The human TLR family comprises 10 functional TLRs that are expressed both on the cell surface (TLR1, 2, 4, 5, and 6) and intracellularly in endosomal compartments (TLR 3, 4, 7, 8, and 9).^23,24 The cellular localization of TLRs reflects the origin of the ligand it is responsible for detecting (Figure 1). TLRs found at the cell surface respond to extracellular components of pathogens, including lipoproteins (TLR1, 2, and 6), lipopolysaccharides (TLR4), and bacterial flagellin (TLR5). Endosomal TLRs recognize components from the intracellular compartments of pathogens, such as double-stranded RNA (dsRNA, TLR3), single-stranded RNA (ssRNA, TLR7 and 8), and unmethylated cytosine-phosphate-guanine (CpG) DNA (TLR9).²⁵ Although the role and natural ligand for human TLR10 is not yet fully understood, it is thought to be a negative regulator of TLR signaling.^26–28 Binding of ligands to TLRs induces homo- or heterodimerization of TLR receptors and subsequent downstream signaling through two distinct pathways, the MyD88-dependent (TLRs 1, 2, and 4–9) and TRIF-dependent pathway (TLR3 and 4), generally mediating inflammatory and antiviral responses, respectively.^29,30

Figure 1.

Cellular location of TLRs, their ligands, and signal transduction pathways. TLRs 1, 2, 6, 4, and 5 are located on the plasma membrane and signal, together with endosomal TLRs 7, 8, and 9, in a MyD88-dependent manner. The MyD88 pathway leads to NF-κB translocation to the nucleus and, ultimately, production of inflammatory cytokines. Activated TLR4 is endocytosed and, together with endosomal TLR3, signals through the IRF pathway, leading to Type I interferon production. MD2, TRAM, and TIRAP are adaptor proteins.

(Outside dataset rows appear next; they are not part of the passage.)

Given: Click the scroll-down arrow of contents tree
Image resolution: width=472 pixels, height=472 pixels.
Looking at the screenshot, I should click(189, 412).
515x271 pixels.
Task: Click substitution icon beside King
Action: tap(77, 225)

TLRs are crucial for their role in the innate immune system in fighting infection. They are responsible for the initial response to pathogens and their activity drives the generation of innate and adaptive immune responses. Innate immunity begins with the recognition of PAMPs through TLRs by antigen presenting cells (APCs), mainly dendritic cells (DCs) in the peripheral tissues.²³ Binding of TLR ligands on dendritic cells initiates a downstream signaling cascade that initiates DC maturation. This process is characterized by the production of proinflammatory cytokines (TNF-α, IL-6, and IL-12), up-regulation of costimulatory molecules (CD40, CD80, and CD86), increased antigen-presenting capacity, and DC migration from the peripheral tissues to draining lymph nodes.²³ There, antigen presenting DCs stimulate naïve T-cells which begins the adaptive immune response. B-cells also express TLRs and present antigen upon activation, resulting in antibody production specific for the encountered antigen. Since T- and B-cell maturation is influenced by TLR, costimulatory, and cytokine signaling, TLR agonists play an important role in establishing the type of cellular and humoral immune response that is generated.

TLR AGONIST CONJUGATES

Due to their pivotal role in both the innate and adaptive immune system, agonists for TLRs have emerged as therapeutic agents, including as adjuvants in vaccines. Adjuvants function by activating immune cells exposed to antigen. Thus, the characteristics of efficacious adjuvants follow different design principles than traditional drugs. As reviewed by Wu,³¹ an effective adjuvant should have a higher retention time at the site of administration to promote local immune system stimulation and prevent potentially harmful, off-target inflammation.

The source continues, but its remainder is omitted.